Lines from the beginning of the data below through the one containing "The image size is (1000, 600)." are to be printed exactly as they appear.
Data section Start Marker
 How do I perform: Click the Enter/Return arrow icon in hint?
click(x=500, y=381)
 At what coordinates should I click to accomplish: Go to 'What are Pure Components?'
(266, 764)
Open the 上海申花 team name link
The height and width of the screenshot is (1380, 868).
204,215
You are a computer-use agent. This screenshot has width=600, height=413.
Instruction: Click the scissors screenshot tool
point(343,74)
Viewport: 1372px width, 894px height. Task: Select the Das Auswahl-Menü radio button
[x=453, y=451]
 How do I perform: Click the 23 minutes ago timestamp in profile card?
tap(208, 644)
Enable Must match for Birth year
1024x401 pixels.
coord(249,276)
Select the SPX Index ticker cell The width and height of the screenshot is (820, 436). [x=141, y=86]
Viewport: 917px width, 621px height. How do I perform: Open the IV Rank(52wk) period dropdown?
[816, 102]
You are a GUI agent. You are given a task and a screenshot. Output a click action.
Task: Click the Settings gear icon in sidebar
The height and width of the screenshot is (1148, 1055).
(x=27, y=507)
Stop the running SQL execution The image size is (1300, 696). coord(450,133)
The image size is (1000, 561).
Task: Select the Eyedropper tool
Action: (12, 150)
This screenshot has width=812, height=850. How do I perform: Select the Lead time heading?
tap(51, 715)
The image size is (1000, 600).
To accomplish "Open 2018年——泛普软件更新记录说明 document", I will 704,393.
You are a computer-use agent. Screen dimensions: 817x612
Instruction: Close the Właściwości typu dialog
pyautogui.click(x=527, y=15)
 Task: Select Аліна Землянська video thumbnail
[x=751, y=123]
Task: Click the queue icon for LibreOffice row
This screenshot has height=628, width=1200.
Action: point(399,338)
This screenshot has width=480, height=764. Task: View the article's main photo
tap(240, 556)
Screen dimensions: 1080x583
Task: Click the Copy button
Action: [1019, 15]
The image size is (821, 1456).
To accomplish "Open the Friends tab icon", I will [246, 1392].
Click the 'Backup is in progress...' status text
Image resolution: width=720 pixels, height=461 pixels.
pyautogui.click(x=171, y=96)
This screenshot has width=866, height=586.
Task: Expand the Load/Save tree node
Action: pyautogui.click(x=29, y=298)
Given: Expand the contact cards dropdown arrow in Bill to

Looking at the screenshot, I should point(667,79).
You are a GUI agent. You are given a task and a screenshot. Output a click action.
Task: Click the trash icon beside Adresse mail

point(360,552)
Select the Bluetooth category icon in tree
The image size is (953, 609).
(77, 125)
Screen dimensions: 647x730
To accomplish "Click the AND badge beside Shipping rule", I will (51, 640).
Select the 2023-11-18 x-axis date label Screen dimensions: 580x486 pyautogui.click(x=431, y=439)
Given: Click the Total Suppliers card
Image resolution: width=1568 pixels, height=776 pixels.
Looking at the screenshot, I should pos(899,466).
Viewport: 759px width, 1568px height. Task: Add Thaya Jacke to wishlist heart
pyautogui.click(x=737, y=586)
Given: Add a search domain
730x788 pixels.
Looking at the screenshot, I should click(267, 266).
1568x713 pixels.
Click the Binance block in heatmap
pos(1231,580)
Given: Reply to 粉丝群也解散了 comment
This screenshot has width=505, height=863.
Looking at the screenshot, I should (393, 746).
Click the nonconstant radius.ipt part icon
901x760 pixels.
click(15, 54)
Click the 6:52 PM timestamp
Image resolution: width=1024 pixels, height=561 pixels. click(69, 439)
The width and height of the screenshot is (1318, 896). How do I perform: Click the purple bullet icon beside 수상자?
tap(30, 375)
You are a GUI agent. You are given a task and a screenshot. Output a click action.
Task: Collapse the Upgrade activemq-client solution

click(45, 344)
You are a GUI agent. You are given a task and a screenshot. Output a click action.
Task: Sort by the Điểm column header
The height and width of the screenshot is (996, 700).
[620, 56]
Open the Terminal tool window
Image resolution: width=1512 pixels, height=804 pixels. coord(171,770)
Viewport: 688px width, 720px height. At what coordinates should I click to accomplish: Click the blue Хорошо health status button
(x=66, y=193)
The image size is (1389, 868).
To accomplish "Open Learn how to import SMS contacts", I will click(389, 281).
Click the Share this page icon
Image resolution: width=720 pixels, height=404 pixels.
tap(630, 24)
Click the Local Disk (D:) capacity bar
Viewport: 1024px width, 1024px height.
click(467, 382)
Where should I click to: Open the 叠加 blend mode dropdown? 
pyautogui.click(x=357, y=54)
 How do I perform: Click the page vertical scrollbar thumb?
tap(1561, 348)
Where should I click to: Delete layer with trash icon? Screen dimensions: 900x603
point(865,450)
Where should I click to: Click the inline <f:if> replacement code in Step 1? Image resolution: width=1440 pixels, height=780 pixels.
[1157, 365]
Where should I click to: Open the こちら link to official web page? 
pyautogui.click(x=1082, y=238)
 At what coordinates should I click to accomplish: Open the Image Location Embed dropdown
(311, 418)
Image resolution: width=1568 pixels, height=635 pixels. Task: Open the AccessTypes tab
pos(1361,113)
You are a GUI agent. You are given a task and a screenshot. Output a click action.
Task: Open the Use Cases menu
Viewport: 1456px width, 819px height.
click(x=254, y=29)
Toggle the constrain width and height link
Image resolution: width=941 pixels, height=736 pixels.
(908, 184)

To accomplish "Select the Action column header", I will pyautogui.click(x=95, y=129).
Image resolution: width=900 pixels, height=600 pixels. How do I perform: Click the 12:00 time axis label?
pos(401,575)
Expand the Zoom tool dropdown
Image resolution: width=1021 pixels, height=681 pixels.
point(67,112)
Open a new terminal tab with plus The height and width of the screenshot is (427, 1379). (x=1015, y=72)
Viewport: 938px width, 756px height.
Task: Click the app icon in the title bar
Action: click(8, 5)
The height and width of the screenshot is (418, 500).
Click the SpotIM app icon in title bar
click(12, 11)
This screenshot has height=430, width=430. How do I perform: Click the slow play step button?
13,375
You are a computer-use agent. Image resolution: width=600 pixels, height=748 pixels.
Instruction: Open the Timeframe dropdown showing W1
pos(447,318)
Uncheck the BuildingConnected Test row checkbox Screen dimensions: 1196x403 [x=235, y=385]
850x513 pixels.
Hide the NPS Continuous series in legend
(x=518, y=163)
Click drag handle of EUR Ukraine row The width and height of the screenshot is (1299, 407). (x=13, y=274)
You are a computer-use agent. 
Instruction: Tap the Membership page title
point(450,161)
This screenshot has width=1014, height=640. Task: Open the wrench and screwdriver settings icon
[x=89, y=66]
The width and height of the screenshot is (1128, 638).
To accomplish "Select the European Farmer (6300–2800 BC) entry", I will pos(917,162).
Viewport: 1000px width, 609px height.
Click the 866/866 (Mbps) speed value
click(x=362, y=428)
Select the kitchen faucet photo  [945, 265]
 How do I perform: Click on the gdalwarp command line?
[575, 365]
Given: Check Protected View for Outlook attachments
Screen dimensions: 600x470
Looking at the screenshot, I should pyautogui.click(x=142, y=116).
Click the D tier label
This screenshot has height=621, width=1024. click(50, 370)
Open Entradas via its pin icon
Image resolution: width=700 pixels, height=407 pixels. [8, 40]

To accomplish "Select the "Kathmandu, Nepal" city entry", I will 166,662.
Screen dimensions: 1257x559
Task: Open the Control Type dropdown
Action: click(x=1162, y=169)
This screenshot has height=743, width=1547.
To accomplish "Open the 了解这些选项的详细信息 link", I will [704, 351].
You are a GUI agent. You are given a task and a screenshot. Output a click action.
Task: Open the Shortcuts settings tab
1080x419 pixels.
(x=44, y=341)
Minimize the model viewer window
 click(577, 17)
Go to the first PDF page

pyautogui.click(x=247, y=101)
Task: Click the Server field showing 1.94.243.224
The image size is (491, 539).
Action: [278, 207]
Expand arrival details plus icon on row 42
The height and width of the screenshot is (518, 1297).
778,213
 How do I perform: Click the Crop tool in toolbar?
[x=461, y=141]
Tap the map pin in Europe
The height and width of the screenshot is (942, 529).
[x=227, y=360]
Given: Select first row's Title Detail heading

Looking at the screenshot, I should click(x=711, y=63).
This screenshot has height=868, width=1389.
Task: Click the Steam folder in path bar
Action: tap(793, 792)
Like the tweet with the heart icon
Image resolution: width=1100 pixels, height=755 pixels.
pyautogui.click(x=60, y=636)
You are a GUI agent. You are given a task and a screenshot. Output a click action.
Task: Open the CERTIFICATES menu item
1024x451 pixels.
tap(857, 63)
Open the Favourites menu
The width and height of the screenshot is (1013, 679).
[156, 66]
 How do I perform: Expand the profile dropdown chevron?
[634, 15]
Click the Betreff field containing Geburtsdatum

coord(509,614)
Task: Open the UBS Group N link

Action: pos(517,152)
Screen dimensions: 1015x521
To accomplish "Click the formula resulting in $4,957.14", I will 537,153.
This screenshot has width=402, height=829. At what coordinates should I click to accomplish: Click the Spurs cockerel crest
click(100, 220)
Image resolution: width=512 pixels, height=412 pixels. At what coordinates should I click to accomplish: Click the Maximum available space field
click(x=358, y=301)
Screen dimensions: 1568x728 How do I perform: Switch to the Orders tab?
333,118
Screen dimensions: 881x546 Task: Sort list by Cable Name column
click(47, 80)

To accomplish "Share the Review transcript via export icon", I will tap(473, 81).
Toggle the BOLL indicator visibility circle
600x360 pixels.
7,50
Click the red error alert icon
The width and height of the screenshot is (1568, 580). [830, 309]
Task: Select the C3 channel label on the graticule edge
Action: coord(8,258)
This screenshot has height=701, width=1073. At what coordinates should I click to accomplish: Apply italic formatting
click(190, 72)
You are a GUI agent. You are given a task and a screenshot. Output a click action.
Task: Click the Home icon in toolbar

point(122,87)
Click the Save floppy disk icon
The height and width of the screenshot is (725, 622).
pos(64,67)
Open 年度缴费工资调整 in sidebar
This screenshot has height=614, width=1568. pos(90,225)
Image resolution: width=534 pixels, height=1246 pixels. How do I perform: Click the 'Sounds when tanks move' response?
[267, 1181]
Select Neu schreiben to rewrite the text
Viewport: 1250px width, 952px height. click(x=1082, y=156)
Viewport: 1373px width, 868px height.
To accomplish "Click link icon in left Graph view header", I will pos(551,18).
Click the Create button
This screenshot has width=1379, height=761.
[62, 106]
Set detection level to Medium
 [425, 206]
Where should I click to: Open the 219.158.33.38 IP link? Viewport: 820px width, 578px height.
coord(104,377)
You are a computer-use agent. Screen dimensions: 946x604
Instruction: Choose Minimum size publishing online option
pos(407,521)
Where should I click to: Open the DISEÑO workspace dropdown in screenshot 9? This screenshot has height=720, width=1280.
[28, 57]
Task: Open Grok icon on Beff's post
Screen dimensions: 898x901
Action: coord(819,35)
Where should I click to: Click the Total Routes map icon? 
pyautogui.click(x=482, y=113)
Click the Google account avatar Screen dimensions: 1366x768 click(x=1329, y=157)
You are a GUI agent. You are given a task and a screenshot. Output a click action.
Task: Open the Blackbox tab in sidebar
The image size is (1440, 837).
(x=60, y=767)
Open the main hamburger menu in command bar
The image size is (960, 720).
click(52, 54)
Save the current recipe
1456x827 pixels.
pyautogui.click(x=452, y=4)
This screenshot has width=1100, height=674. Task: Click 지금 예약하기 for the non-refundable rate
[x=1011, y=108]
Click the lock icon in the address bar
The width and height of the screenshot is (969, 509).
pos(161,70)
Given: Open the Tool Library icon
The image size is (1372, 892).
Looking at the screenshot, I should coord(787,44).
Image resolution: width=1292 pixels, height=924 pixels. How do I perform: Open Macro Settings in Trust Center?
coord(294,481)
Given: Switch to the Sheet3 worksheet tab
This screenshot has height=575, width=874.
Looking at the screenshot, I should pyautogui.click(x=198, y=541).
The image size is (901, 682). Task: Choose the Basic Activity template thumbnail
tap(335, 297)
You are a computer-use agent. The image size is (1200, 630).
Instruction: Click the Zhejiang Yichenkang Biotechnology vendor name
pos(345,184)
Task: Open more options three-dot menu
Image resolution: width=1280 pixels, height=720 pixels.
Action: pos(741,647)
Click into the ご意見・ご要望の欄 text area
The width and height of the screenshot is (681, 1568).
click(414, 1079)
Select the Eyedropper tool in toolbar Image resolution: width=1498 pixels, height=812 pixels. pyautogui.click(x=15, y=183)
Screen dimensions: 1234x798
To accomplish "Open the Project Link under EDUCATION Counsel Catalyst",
Data section End Marker
▶ _Response area_
 How do I perform: Click the Enter/Return arrow icon in hint?
click(x=500, y=381)
 At what coordinates should I click to accomplish: Go to 'What are Pure Components?'
(266, 764)
Open the 上海申花 team name link
The height and width of the screenshot is (1380, 868).
204,215
You are a computer-use agent. This screenshot has width=600, height=413.
Instruction: Click the scissors screenshot tool
point(343,74)
Viewport: 1372px width, 894px height. Task: Select the Das Auswahl-Menü radio button
[x=453, y=451]
 How do I perform: Click the 23 minutes ago timestamp in profile card?
tap(208, 644)
Enable Must match for Birth year
1024x401 pixels.
coord(249,276)
Select the SPX Index ticker cell The width and height of the screenshot is (820, 436). [x=141, y=86]
Viewport: 917px width, 621px height. How do I perform: Open the IV Rank(52wk) period dropdown?
[816, 102]
You are a GUI agent. You are given a task and a screenshot. Output a click action.
Task: Click the Settings gear icon in sidebar
The height and width of the screenshot is (1148, 1055).
(x=27, y=507)
Stop the running SQL execution The image size is (1300, 696). coord(450,133)
The image size is (1000, 561).
Task: Select the Eyedropper tool
Action: (12, 150)
This screenshot has width=812, height=850. How do I perform: Select the Lead time heading?
tap(51, 715)
The image size is (1000, 600).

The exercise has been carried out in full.